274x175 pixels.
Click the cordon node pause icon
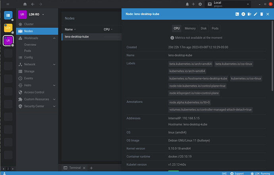243,14
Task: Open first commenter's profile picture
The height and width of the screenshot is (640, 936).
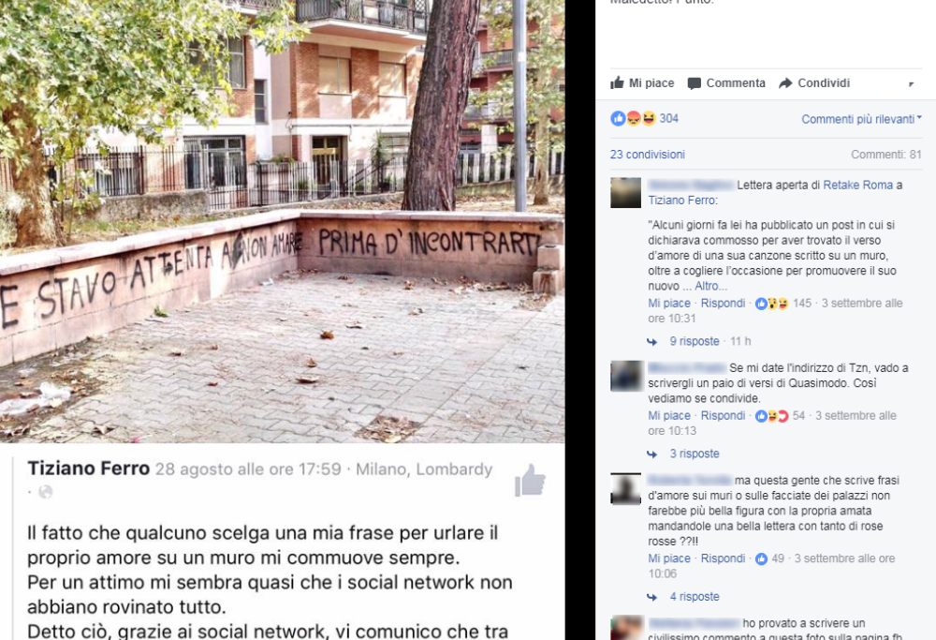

● **Assignment**: Without any pictures, transcribe the listing above exactly as written.

● **Answer section**:
274x175 pixels.
Click the cordon node pause icon
243,14
Task: Open first commenter's profile picture
The height and width of the screenshot is (640, 936).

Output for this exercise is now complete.